If you're like me, you take a bit of a break from your healthy eating habits from late November until New Years. Okay, maybe the break starts closer to Halloween...
At any rate, January is the time when many decide to resume eating better. Motivations vary, from weight loss to feeling more energetic to improving overall health.
For many of us, a constitution with less than stellar digestion can be a huge source of frustration. We feel like we're doing the right things - eating smaller portions, including fresh fruits and vegetables, consuming less sugar - but we continue to feel plagued with digestive upset. Symptoms can range from the mild (heartburn, irregularity, gassy distention) to more severe (painful cramping, urgent diarrhea.)
The more severe symptoms may warrant a consult with your family physician. However most of the milder symptoms, as well as some of those that are more distressing, can be reduced or resolved with some fairly simple and inexpensive strategies and changes.
Stress
Simply put, don't eat when you're stressed.
I know you've heard this before - our body's reaction to stress remains the same, regardless of the source. It doesn't matter what the trigger is (running from a lion or arguing with your son about homework), the body's basic stress response is activated. Blood is shuttled away from the digestive organs in order to supply tissues such as the heart, lungs, and muscles that are needed to survive a predator.
What does this mean for our digestion? If you eat while under stress, digestion slows down. Release of digestive enzymes is hampered, pH is altered, and contents aren't moved down the track as they should be. The result? Oftentimes gas and bloating.
Chew
This sounds overly obvious, yet many of us chew our food inadequately before swallowing. I am definitely guilty of this, especially on those days when I feel especially hurried.
In addition to creating smaller pieces, sufficiently chewing food allows time for digestive enzymes to be released in our saliva, particularly the enzyme that breaks down carbohydrates. Properly chewing our food not only causes physical but also the beginnings of chemical breakdown of our meal.
The next time you eat, try an experiment of chewing each bite 20-25 times before swallowing. An additional benefit is this creates a more mindful experience, allowing us to fully appreciate what we are eating while we are eating it.
Herbal support
Plant material provides fiber and can act as food for the good bacteria in our gut. In addition, there are two main categories for herbs that can assist and strengthen our digestion: bitters and carminatives.
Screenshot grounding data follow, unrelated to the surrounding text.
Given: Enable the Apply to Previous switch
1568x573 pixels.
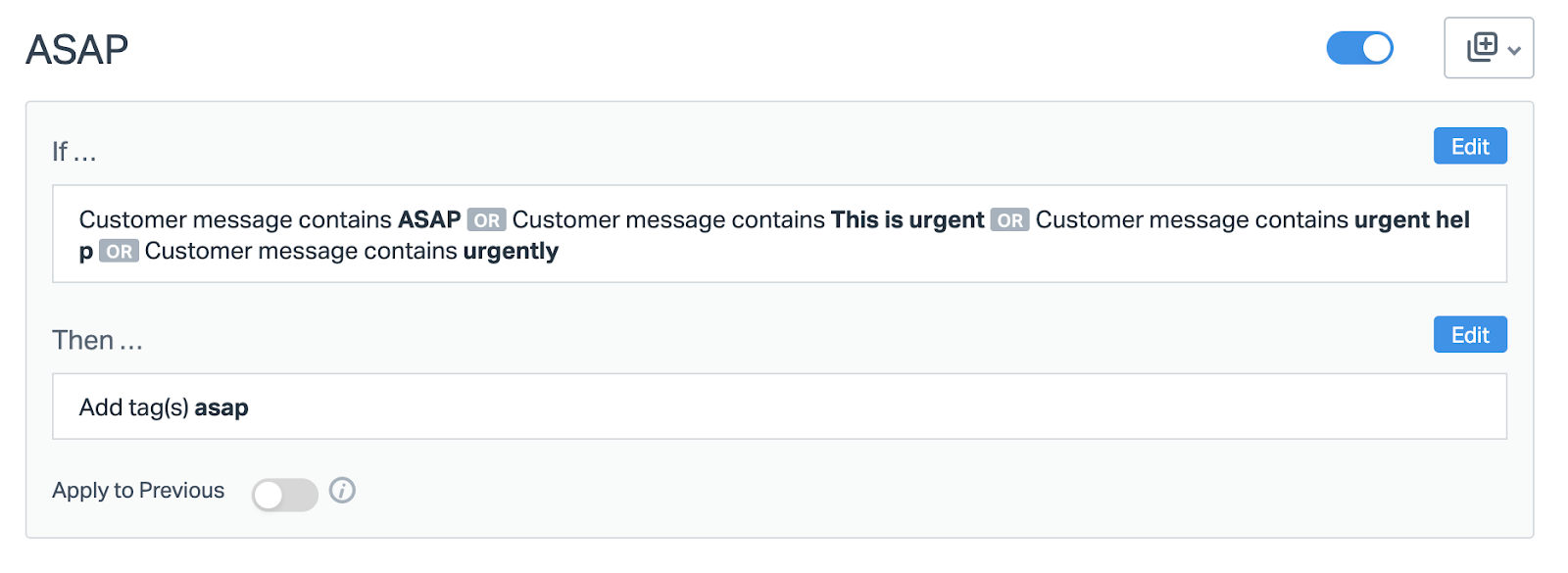Looking at the screenshot, I should tap(284, 494).

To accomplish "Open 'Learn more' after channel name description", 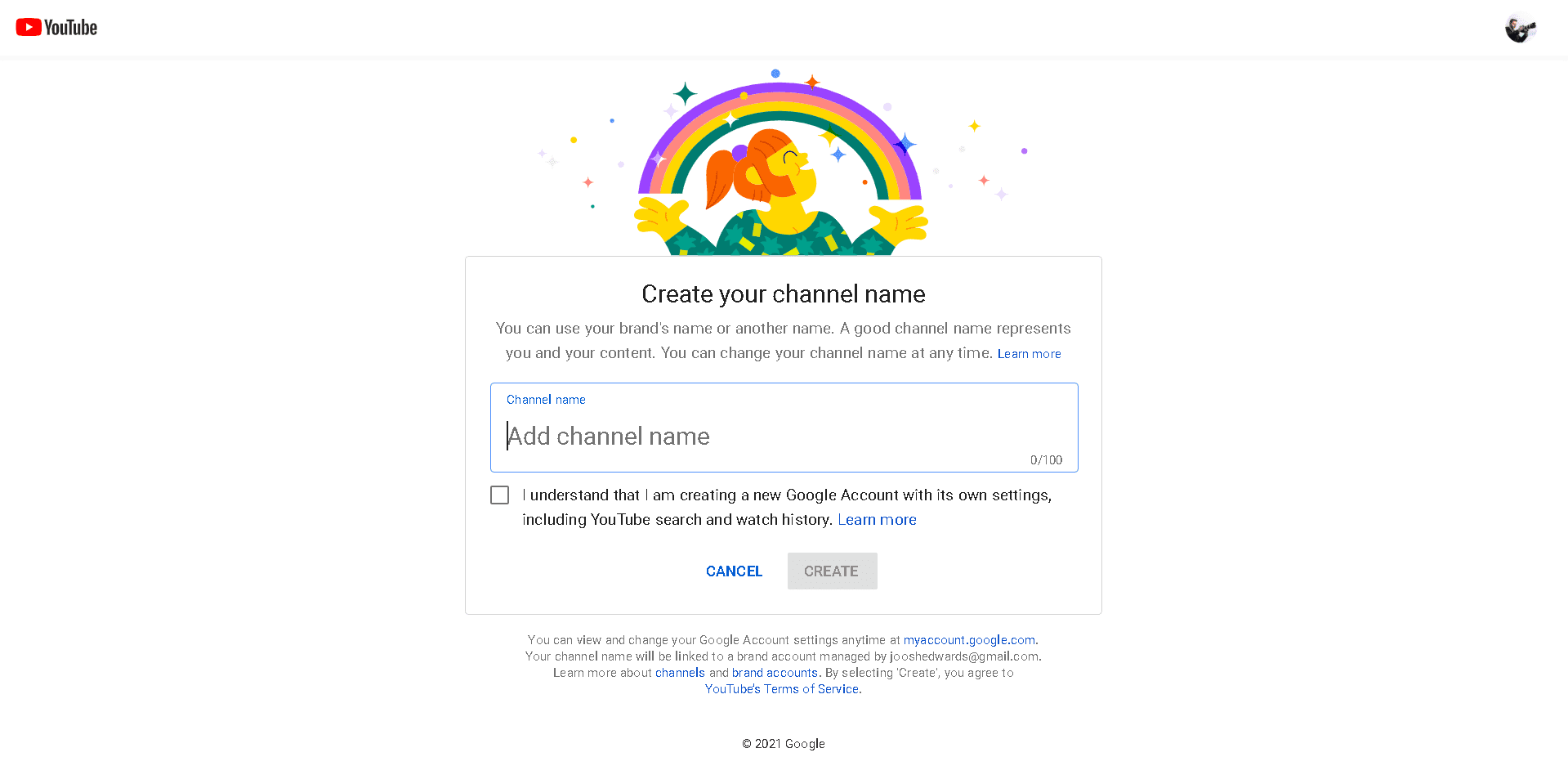I will tap(1028, 353).
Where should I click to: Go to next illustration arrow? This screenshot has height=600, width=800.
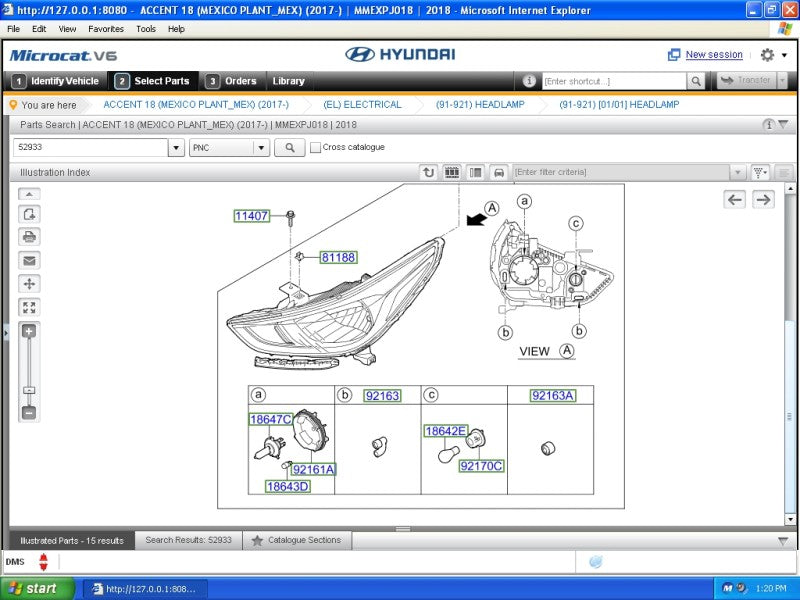[763, 200]
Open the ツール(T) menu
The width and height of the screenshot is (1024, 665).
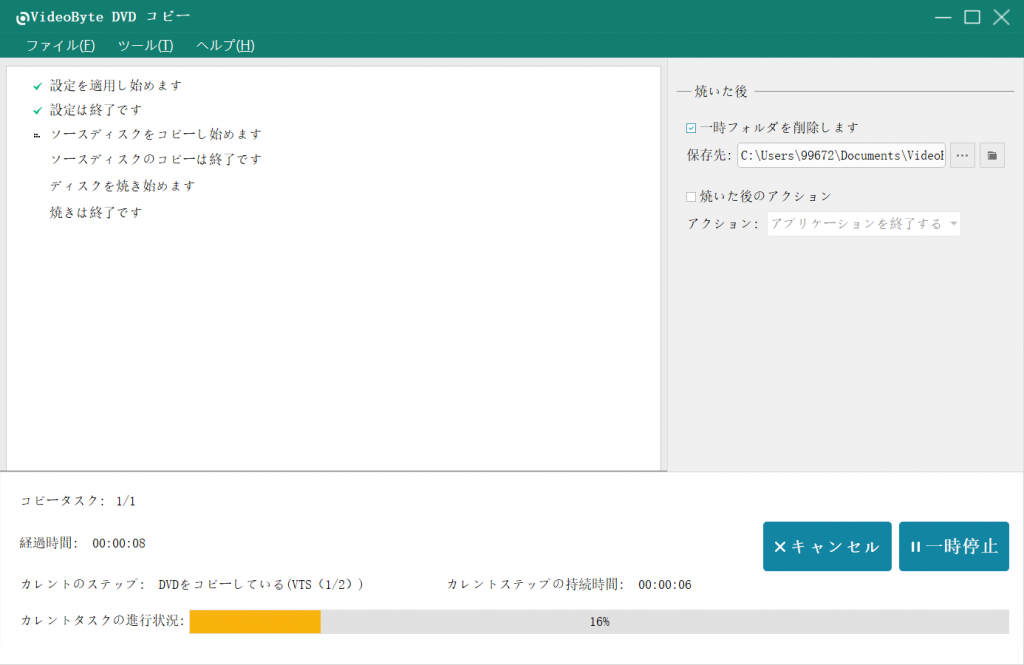click(x=145, y=45)
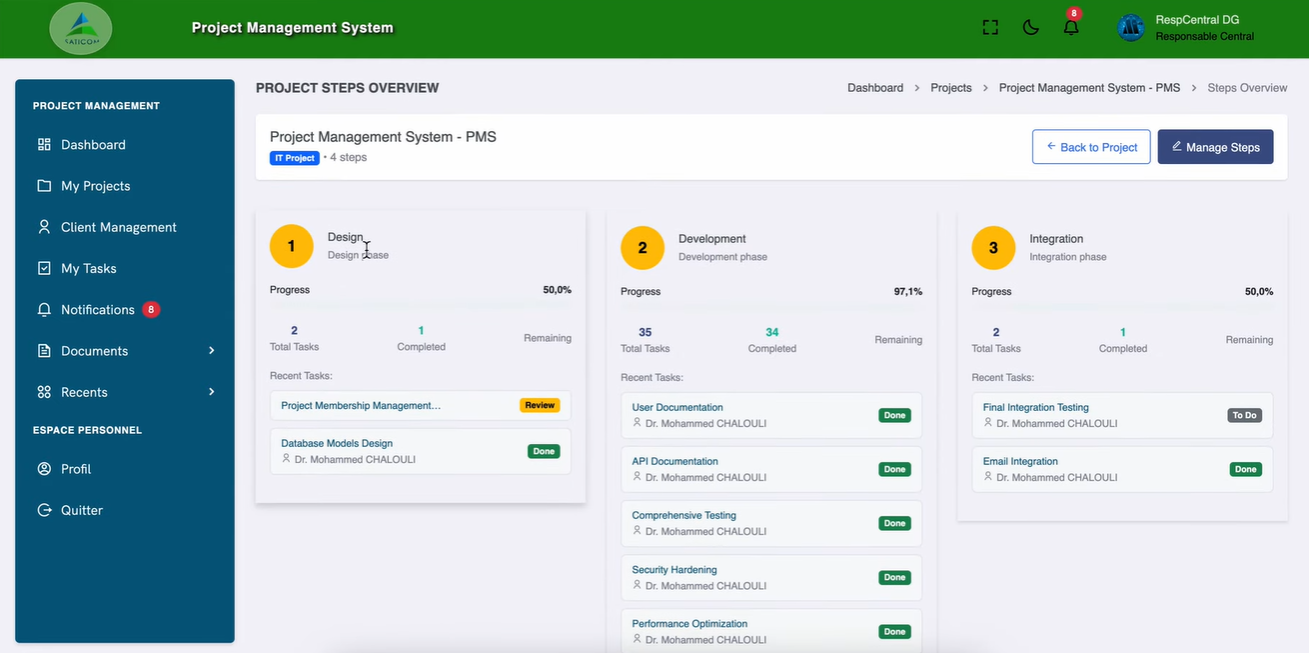1309x653 pixels.
Task: Open Notifications from the sidebar
Action: tap(97, 310)

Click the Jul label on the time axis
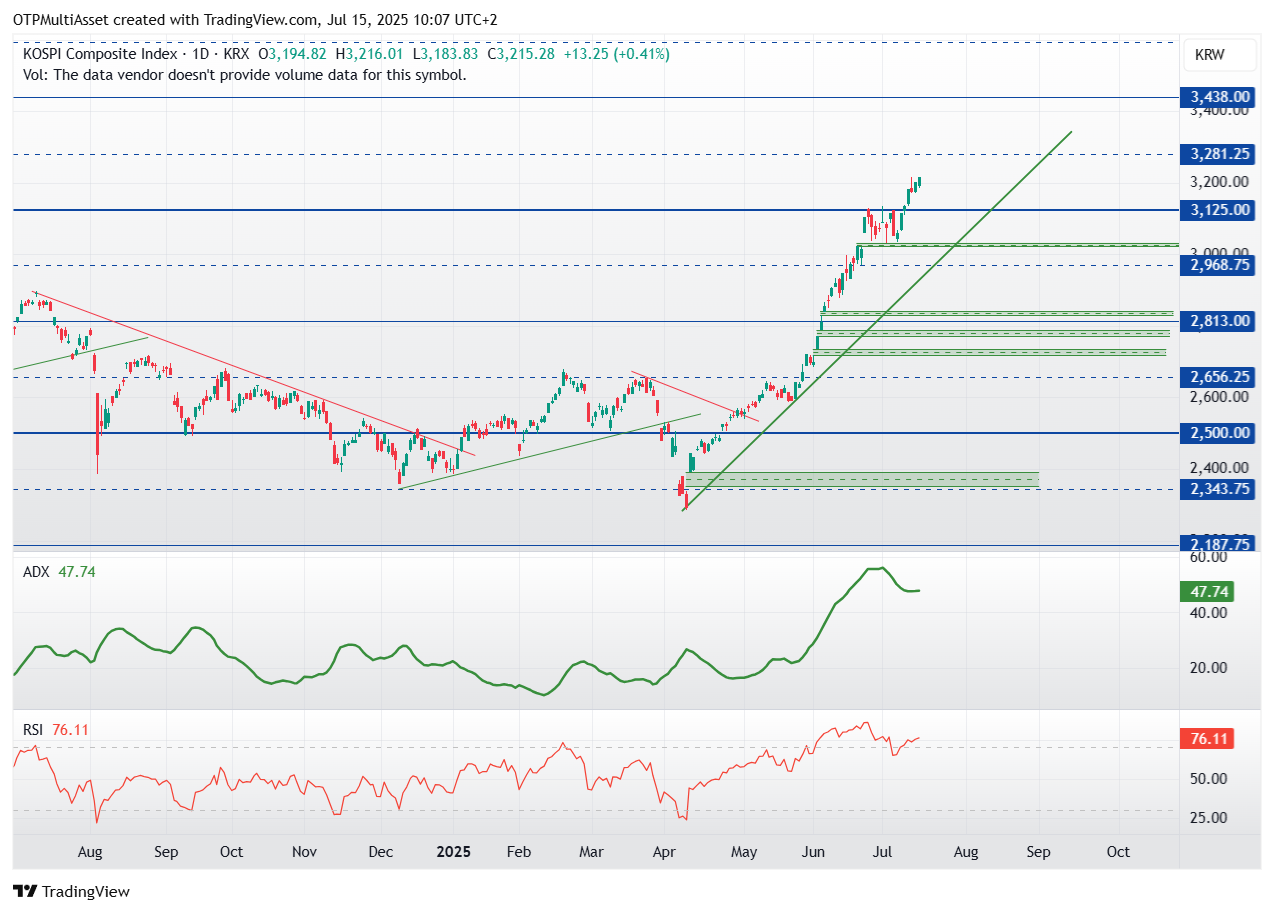[x=882, y=852]
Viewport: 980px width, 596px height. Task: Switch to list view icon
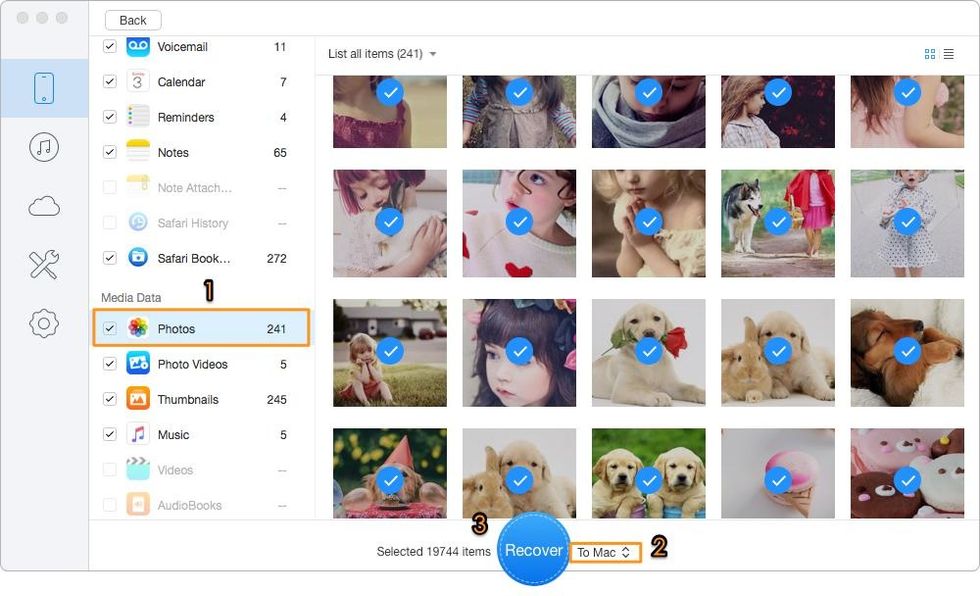click(949, 54)
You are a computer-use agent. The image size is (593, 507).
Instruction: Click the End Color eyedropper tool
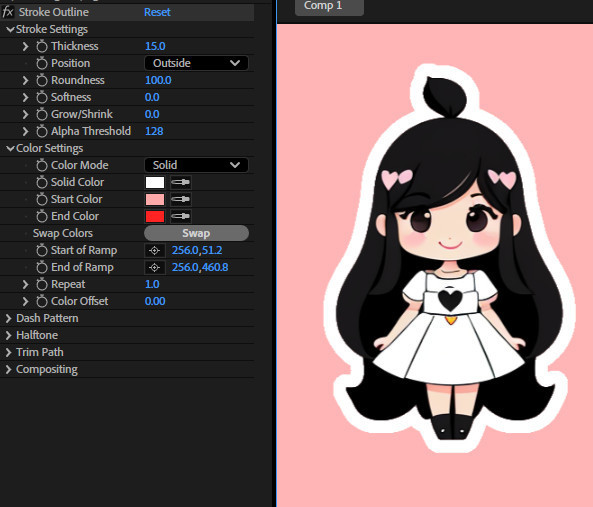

Bitters are exactly as they sound - plants that taste bitter. When our taste buds detect this flavor, they send a message through the nervous system that then prepares the body for digestion. Digestive secretions are released, including bile, insulin, and digestive enzymes. Our nervous system goes into a calmer mode allowing us to digest our food more optimally.
Examples of bitter herbs include artichoke, orange peel, burdock, dandelion, and rosemary. Bitters should be used 15-20 minutes before a meal, and can be taken as a tea or tincture. If taken as a tincture, try 10 to 20 drops 15 minutes before eating.
Carminatives contain aromatic volatile oils which are soothing to our GI tract. They help to remove gas, lessen inflammation, and ease cramping. Examples include ginger, fennel, peppermint, cardamon, and chamomile. Like bitters, these can be taken as a tea or tincture. Typically these herbs would be taken preventatively after a meal or at the onset of digestive symptoms.
Other suggestions
80% Rule
Okinawans and other people of the world's "Blue Zones" stop eating when their stomach feels 80% full. Additionally, they make dinner their smallest meal.
https://www.weforum.org/agenda/2017/06/changing-the-was-america-eats-moves-and-connects-one-town-at-a-time/
Move
Light exercise such as walking after eating assists the digestive processes. Keeping a strong core helps to tone and bring circulation to the digestive tract.
Water
Proper hydration benefits all of the cells throughout the body. It also helps to keep things moving through our GI tract.
Many other options are available to strengthen digestion; I've focused here on those that are most accessible and least costly.
Best wishes for health in 2019!
For educational purposes only. This information is not intended to diagnose, treat, cure, or prevent any disease.